Zwei Securitys kamen. Sie kannten den Typen offensichtlich, da sie ihn drin ließen, während sie nur Simon rausschleiften. Geistesgegenwärtig ließ Lotte sich an der Theke Eis in ein Tuch wickeln und rannte Simon nach.
Sich sein Auge zuhaltend saß er vor der Disco und murmelte: „Jetzt habe ich Hausverbot wegen dir…“
„Manche Leute verstehen keinen Spaß.“
„Offensichtlich.“
„Hier“, sie hielt ihm das Eis hin.
„Danke.“
Sie musterte ihn.
„Was ist?“
„Wieso bist du so dumm angekommen?“
„Konnte ich wissen, was für Lackaffen du kennst?“
„Ich kenne ihn erst seit heute.“
„Dann belass es besser dabei. Jetzt weißt du, was das für einer ist.“
„Und genau das hast du mir zeigen wollen?“sie erhielt keine Antwort: „Ja? Hast du das sofort gesehen und bist deswegen dazwischen gegangen?“
Simon schwieg weiter. Sein Schweigen gefiel ihr nicht. Mit diesem Schlag hatte er sich gewandelt, war nicht mehr locker, sondern verkrampft. Vielleicht oder eigentlich mag das verständlich sein, bloß… Sie kannte ihn kaum wieder. Es war nicht mal Wut oder Zorn in seinem Gesicht, sondern etwas Stures, das ihn ein wenig wie einen kleinen Jungen aussehen ließ, und das wiederum machte sein Gesicht seltsam weich und anziehend.

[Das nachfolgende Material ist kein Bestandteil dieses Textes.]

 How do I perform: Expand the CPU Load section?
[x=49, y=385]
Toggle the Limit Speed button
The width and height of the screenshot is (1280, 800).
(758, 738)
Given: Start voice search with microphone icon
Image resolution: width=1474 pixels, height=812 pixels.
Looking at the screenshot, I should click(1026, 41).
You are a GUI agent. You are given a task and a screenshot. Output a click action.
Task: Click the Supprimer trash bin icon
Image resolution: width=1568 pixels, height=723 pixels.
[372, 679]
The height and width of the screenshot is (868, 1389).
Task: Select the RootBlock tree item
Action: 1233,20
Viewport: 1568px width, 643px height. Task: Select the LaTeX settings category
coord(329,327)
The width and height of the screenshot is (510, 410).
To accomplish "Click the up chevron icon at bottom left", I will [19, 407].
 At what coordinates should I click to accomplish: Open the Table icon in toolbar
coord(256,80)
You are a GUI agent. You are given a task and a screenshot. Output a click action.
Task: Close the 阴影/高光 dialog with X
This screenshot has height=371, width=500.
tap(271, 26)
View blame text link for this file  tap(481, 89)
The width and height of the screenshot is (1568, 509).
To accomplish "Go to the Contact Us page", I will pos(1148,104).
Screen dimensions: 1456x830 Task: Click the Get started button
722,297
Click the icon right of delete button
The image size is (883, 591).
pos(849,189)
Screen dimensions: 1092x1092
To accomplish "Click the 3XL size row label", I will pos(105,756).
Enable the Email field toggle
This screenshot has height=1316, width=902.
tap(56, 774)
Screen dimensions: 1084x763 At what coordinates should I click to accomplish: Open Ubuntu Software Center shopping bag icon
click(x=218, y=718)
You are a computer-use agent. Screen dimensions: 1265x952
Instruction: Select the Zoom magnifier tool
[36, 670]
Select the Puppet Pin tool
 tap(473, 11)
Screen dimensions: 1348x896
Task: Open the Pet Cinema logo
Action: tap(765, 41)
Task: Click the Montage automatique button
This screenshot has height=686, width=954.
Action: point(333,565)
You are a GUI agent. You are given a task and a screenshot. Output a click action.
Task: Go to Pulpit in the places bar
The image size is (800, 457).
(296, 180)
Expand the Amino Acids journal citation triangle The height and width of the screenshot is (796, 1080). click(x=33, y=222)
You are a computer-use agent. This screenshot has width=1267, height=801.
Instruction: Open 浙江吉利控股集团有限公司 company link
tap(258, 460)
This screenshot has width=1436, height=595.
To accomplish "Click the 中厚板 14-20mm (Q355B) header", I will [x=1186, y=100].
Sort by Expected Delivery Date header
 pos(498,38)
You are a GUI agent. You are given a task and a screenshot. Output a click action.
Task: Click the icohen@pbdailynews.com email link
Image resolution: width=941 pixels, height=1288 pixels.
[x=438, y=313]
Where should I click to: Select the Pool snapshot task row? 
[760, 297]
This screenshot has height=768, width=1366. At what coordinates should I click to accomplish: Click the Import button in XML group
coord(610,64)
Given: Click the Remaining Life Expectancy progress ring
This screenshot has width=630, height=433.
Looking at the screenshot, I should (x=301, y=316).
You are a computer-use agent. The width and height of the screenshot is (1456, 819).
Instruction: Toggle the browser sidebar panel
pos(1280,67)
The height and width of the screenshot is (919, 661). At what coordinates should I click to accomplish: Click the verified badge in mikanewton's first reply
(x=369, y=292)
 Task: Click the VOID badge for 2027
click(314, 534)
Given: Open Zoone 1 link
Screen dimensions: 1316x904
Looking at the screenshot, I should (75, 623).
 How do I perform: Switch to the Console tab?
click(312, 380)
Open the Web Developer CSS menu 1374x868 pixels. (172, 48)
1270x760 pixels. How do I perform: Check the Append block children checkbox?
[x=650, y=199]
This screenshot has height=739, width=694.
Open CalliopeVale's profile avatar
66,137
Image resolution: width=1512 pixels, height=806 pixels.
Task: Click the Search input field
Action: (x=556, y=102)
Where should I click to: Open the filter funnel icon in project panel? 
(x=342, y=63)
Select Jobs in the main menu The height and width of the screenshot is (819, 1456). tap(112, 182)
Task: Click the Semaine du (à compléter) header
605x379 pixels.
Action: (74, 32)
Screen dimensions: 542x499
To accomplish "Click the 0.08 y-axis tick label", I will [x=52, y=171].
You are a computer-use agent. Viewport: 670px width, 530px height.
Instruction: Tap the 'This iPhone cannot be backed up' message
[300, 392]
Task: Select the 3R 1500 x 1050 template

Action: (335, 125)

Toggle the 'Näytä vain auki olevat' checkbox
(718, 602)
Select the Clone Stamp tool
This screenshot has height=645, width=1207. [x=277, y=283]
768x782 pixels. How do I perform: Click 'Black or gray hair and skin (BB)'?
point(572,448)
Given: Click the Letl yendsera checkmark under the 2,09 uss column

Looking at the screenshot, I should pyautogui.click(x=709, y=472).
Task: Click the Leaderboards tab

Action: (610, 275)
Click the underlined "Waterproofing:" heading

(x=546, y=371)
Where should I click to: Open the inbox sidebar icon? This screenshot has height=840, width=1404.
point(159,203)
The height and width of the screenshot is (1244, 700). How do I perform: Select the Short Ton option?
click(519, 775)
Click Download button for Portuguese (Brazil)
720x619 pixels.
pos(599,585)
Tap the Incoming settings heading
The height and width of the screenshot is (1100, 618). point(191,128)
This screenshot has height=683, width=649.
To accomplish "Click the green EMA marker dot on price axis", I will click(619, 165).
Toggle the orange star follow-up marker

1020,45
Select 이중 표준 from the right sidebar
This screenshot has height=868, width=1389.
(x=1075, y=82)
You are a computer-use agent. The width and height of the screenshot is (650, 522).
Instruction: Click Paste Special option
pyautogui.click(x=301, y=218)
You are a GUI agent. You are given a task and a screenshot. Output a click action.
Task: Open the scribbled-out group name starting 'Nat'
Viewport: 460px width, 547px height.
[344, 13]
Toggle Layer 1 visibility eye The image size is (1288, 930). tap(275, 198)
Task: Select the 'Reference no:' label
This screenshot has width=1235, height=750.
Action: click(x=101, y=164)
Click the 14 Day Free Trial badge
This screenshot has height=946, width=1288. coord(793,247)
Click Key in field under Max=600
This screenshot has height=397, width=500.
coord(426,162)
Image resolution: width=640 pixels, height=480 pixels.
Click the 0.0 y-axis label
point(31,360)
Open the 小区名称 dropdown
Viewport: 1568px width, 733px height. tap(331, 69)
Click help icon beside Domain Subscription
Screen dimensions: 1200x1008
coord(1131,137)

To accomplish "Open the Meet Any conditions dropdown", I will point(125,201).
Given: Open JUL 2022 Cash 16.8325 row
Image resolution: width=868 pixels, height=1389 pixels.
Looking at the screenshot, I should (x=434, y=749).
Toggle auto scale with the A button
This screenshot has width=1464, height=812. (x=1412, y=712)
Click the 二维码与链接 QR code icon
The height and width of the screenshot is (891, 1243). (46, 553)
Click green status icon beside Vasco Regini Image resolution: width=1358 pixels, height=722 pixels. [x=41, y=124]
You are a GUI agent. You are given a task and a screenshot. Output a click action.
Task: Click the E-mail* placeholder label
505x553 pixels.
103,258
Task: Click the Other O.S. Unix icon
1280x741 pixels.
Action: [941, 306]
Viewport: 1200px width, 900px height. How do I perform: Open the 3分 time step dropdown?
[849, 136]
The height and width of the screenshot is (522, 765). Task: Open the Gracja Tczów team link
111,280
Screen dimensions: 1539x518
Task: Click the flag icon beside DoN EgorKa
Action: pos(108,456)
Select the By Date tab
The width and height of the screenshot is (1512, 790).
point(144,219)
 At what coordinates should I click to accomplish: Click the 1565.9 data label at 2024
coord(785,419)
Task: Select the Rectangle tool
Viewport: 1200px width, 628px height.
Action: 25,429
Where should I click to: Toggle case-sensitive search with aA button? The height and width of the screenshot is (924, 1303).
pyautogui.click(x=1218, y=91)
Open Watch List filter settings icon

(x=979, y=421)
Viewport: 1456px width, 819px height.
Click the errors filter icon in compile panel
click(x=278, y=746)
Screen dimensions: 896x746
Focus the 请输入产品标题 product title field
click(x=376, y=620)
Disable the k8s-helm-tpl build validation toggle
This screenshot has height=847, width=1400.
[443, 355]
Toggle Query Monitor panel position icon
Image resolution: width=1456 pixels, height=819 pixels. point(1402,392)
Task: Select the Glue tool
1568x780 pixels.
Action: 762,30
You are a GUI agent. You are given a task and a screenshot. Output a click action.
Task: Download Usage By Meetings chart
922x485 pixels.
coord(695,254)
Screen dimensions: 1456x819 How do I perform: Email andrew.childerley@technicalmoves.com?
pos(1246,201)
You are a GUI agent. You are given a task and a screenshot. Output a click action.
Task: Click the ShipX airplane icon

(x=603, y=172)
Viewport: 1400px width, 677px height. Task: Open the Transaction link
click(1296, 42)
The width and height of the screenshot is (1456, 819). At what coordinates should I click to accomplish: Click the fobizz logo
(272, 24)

„Simon? Soll ich deine Freundin suchen?“
„Bloß nicht. Soll ich ihr sagen, dass ich wegen dir geschlagen worden bin?“
„Das müssen wir ja nicht sagen.“
„Was sonst? Dass ich hingefallen bin, wird sie mir wohl kaum glauben“, er befühlte sein Auge: „Dick, oder?“
Sie nickte: „Kannst du dich nicht einfach so mit einem Typen geschlagen haben?“
„Das glaubt sie mir nicht.“
„Wie lange seid ihr zusammen?“
„Sechs Wochen.“
Ihr fiel ein Stein vom Herzen: Erst so kurz. Doch sie ließ es sich nicht anmerken: „Sie wird dir eben vertrauen müssen.“
„Ich glaub, dass ist nicht wichtig.“
„Wie?“
„Frauen kommen, Frauen gehen. Wieso sich Probleme machen? Ich sage ihr die Wahrheit.“
„Und die wäre?“
„Ich habe einen brutalen Typen falsch von der Seite angemacht, weil ich nicht wollte, dass er mit dir redet und sich an dich ranschmeißt.“
„Na, das wird sie freuen.“
Er sah sie resignierend an: „Ist doch egal. Es ist die Wahrheit. Was sie freut und was nicht, liegt nicht in meinem Gebiet. Freuen würde sie die Lüge, dass es für sie war. So war es aber nicht.“
„Lügst du nie?“
„Wieso sollte ich denn? Was bringt es einem, wenn man sich verstellt? Damit kann man mehr verletzen als mit der Wahrheit.“
„Manchmal kann es aber auch Dinge erleichtern.“
„Nur, wenn man zu feige ist. Ich bin nicht feige“, er stand auf: „Sorry.“
„Was?“
„Dass du hier bei mir in der Kälte gewartet hast.“
„Das habe ich gern gemacht.“
„Ja, ich weiß“, er wollte sich umdrehen und gehen.
„Du hast Hausverbot“, erinnerte sie ihn.
„Ach ja, schon wieder. Scheiße…“
„Ich geh schon.“
„Ironie“, murrte er: „Ich lass mich schlagen – wegen dir, und dann holst du meine Freundin, damit ich mit ihr Schluss mache. So was Bescheuertes.“
Sie ließ ihn alleine, nur ungern, aber sie ging. Es war bestimmt keine tolle Aufgabe. Auch wenn sie sich gewünscht hatte, er würde solo sein, so war es doch unangenehm, das andere Mädchen ins Messer laufen zu lassen. Doch das war eine Sache zwischen den Beiden.